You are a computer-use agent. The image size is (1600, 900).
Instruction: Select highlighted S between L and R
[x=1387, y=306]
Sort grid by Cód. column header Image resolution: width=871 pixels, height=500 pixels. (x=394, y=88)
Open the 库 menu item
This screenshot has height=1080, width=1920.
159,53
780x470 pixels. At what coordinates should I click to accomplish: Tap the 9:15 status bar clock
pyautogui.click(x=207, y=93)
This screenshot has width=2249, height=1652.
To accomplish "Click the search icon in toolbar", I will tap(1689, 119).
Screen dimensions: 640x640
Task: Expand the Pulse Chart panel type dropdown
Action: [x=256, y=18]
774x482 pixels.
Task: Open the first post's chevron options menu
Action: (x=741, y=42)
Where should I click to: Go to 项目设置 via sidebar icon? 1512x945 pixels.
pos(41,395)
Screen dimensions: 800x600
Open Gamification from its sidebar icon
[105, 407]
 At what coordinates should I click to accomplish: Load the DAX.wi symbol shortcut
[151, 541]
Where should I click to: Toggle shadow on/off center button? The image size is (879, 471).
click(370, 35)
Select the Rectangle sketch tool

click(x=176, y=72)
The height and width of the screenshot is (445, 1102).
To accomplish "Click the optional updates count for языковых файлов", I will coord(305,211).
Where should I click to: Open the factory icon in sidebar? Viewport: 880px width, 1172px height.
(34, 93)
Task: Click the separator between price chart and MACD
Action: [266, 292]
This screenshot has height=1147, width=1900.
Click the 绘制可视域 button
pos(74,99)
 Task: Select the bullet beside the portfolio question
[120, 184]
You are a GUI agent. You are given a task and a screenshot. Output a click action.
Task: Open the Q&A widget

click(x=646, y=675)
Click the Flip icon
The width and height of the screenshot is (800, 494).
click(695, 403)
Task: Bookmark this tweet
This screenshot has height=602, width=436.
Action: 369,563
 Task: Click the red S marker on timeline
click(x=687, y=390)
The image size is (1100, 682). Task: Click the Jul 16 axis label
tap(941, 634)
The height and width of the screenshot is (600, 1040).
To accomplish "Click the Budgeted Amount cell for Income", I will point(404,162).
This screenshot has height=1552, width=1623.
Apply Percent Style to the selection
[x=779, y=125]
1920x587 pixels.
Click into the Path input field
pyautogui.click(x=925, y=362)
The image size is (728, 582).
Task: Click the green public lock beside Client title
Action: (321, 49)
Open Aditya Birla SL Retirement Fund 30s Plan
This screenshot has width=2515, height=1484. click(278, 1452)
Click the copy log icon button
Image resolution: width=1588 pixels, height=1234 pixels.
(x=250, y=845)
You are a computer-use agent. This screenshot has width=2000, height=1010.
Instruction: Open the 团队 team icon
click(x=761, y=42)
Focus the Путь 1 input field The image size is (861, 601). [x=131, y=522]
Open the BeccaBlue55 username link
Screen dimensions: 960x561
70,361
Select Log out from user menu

________

# Given exercise
From the material above, write out the part that opens with the line containing "Task: Bookmark this tweet" and closes with the line containing "Action: (321, 49)", both lines included.

# Answer to the task
Task: Bookmark this tweet
This screenshot has height=602, width=436.
Action: 369,563
 Task: Click the red S marker on timeline
click(x=687, y=390)
The image size is (1100, 682). Task: Click the Jul 16 axis label
tap(941, 634)
The height and width of the screenshot is (600, 1040).
To accomplish "Click the Budgeted Amount cell for Income", I will point(404,162).
This screenshot has height=1552, width=1623.
Apply Percent Style to the selection
[x=779, y=125]
1920x587 pixels.
Click into the Path input field
pyautogui.click(x=925, y=362)
The image size is (728, 582).
Task: Click the green public lock beside Client title
Action: (321, 49)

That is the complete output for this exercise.